**TASK DIRECTIONS:**
The listing below is to be reproduced in full, exactly as given.

===============

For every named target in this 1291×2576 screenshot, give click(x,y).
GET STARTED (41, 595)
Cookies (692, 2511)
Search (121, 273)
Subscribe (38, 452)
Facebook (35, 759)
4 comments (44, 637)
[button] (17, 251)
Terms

===============

**RESPONSE TO THE EXERCISE:**
For every named target in this 1291×2576 screenshot, give click(x,y).
GET STARTED (41, 595)
Cookies (692, 2511)
Search (121, 273)
Subscribe (38, 452)
Facebook (35, 759)
4 comments (44, 637)
[button] (17, 251)
Terms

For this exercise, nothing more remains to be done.